Note
Go to the end to download the full example code.
Numpy: Arrays and Matrices¶
NumPy is an extension to the Python programming language, adding support for large, multi-dimensional (numerical) arrays and matrices, along with a large library of high-level mathematical functions to operate on these arrays.
Numpy functions are executed by compiled in C or Fortran libraries, providing the performance of compiled languages.
Sources: Kevin Markham
Computation time:
import numpy as np
import time
start_time = time.time()
l = [v for v in range(10 ** 8)]
s = 0
for v in l: s += v
print("Python code, time ellapsed: %.2fs" % (time.time() - start_time))
start_time = time.time()
arr = np.arange(10 ** 8)
arr.sum()
print("Numpy code, time ellapsed: %.2fs" % (time.time() - start_time))

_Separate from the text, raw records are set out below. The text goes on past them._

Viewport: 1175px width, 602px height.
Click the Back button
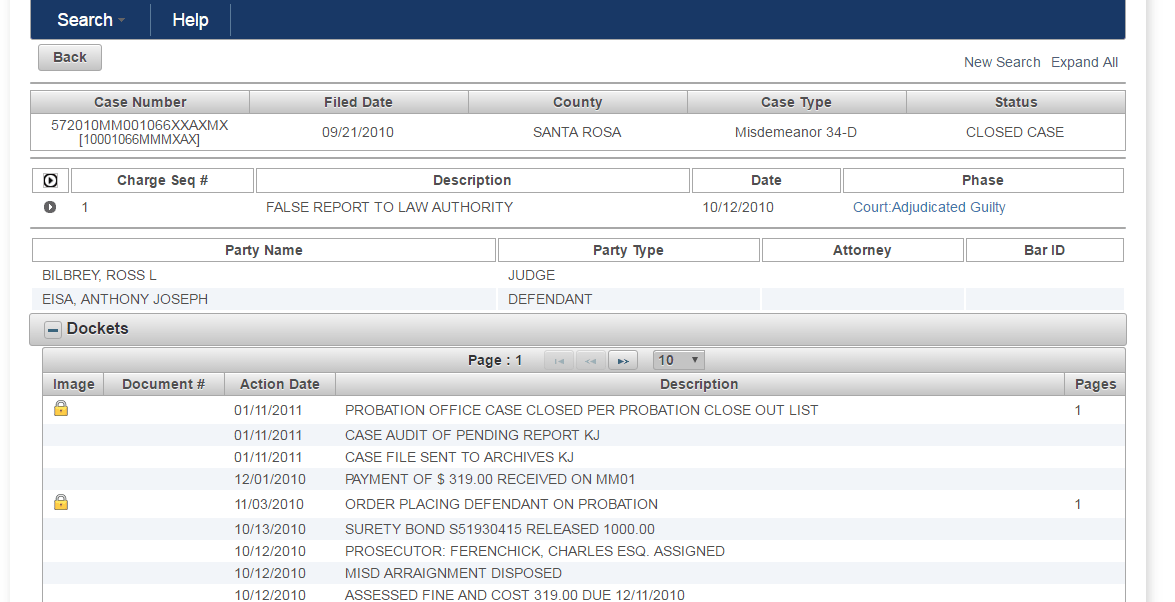click(x=69, y=57)
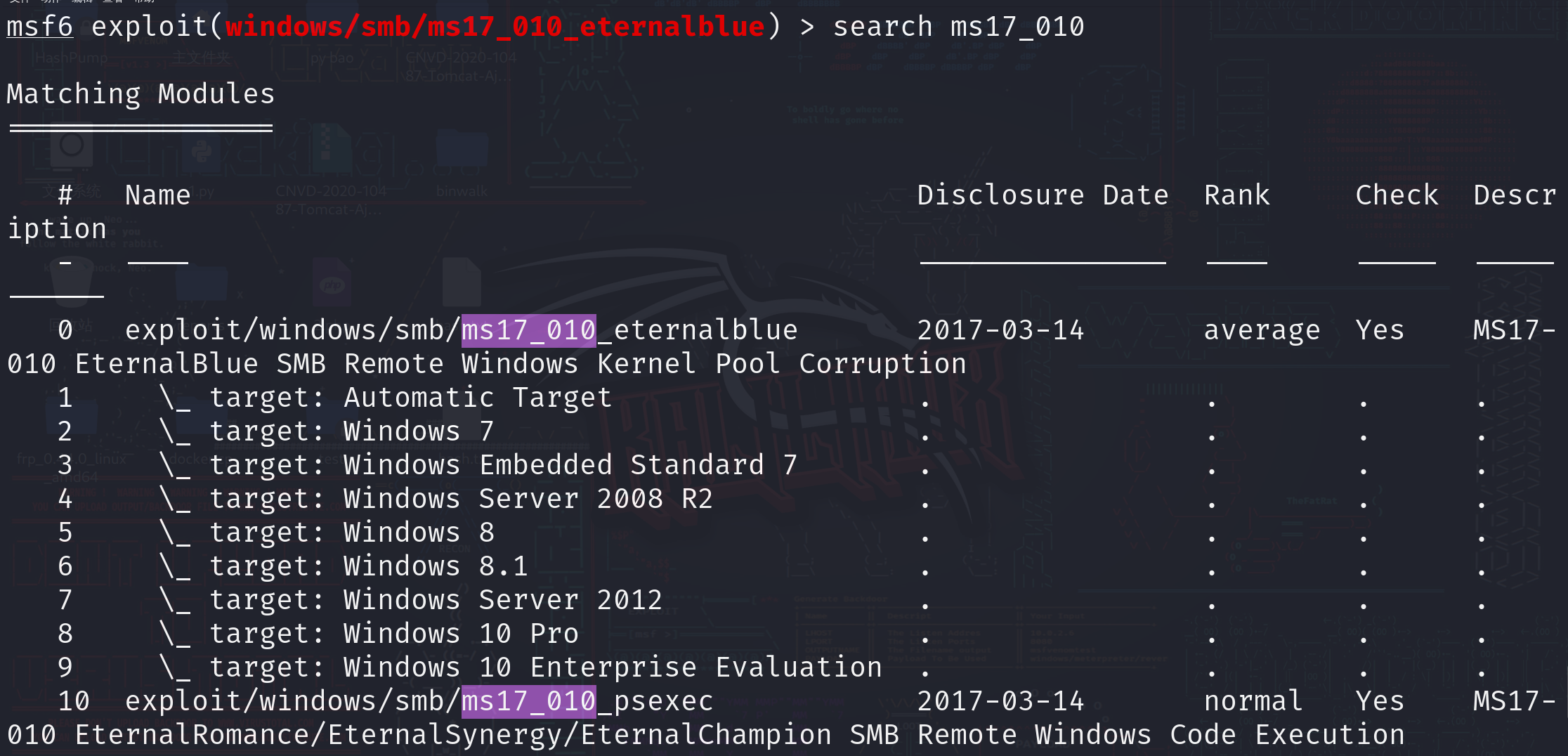Screen dimensions: 1568x756
Task: Click the 'target: Windows 8.1' entry
Action: coord(368,566)
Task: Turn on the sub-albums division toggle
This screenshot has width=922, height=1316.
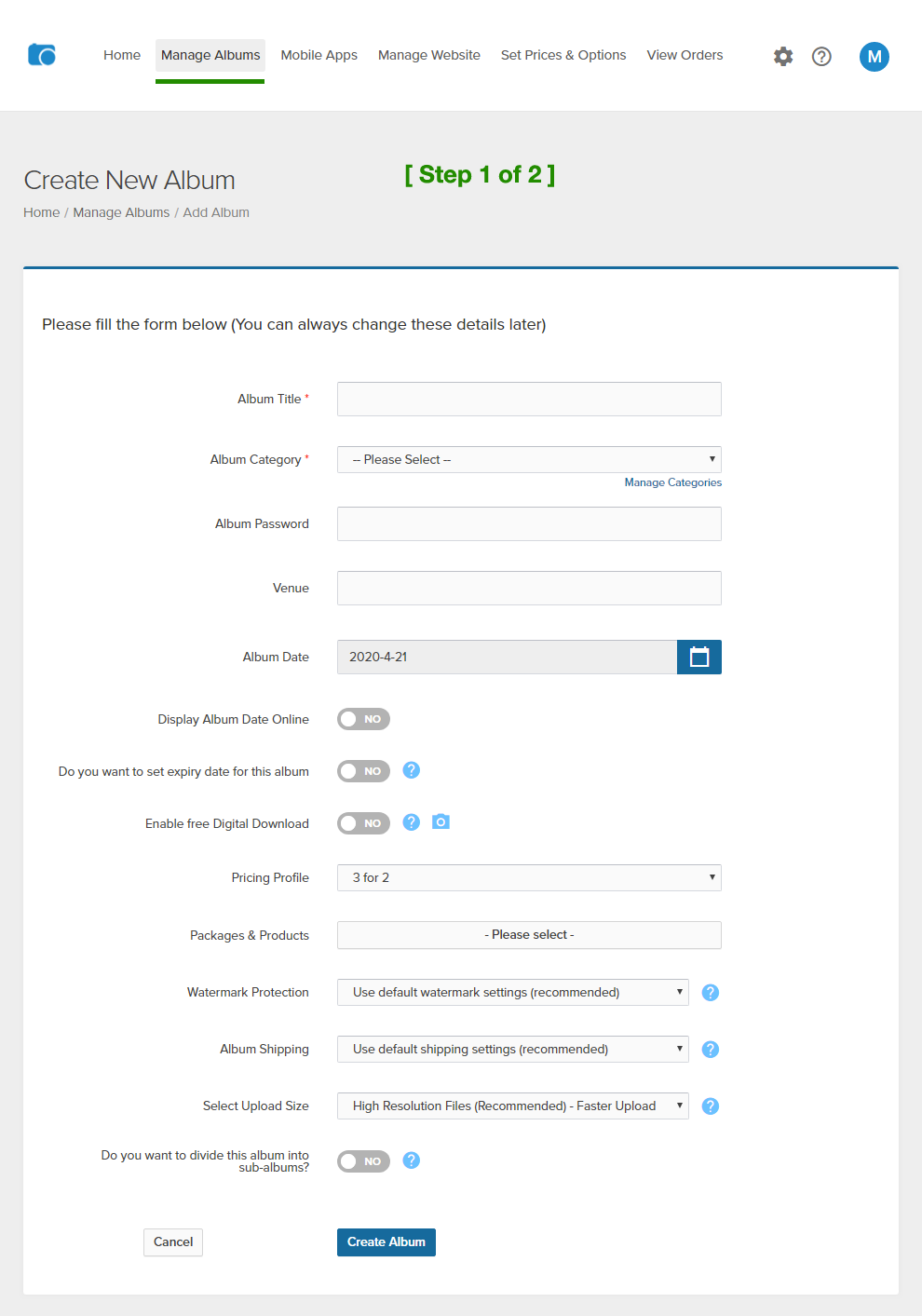Action: click(x=363, y=1161)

Python code, time ellapsed: 6.13s
Numpy code, time ellapsed: 0.23s
Create arrays¶
Create ndarrays from lists. note: every element must be the same type (will be converted if possible)
data1 = [1, 2, 3, 4, 5] # list
arr = np.array(data1) # 1d array
data = [range(1, 5), range(5, 9)] # list of lists
arr = np.array(data) # 2d array
print(arr)
arr.tolist() # convert array back to list
[[1 2 3 4]
[5 6 7 8]]
[[1, 2, 3, 4], [5, 6, 7, 8]]
Create special arrays
np.zeros(10) # [0, 0, ..., 0]
np.zeros((3, 6)) # 3 x 6 array of zeros
np.ones(10)
np.linspace(0, 1, 5) # 0 to 1 (inclusive) with 5 points
np.logspace(0, 3, 4) # 10^0 to 10^3 (inclusive) with 4 points
np.arange(10) # [0, 1 ..., 9]
array([0, 1, 2, 3, 4, 5, 6, 7, 8, 9])
Examining arrays
print("Shape of the array: ",
arr.shape)
print("Type of the array: ",
arr.dtype)
print("Number of items in the array: ",
arr.size)
print("Memory size of one array item in bytes: ",
arr.itemsize)
# memory size of numpy array in bytes
print("Memory size of numpy array in bytes: %i, and in bits: %i" %
(arr.size * arr.itemsize, arr.size * arr.itemsize * 8 ))
Shape of the array: (2, 4)
Type of the array: int64
Number of items in the array: 8
Memory size of one array item in bytes: 8
Memory size of numpy array in bytes: 64, and in bits: 512
Selection¶
arr[1, 2] # Get third item of the second line
np.int64(7)
Slicing¶
Syntax: start:stop:step
with start
(default 0) stop
(default last) step
(default 1)
:
is equivalent to0:last:1
; ie, take all elements, from 0 to the end with step = 1.:k
is equivalent to0:k:1
; ie, take all elements, from 0 to k with step = 1.k:
is equivalent tok:end:1
; ie, take all elements, from k to the end with step = 1.::-1
is equivalent to0:end:-1
; ie, take all elements, from k to the end in reverse order, with step = -1.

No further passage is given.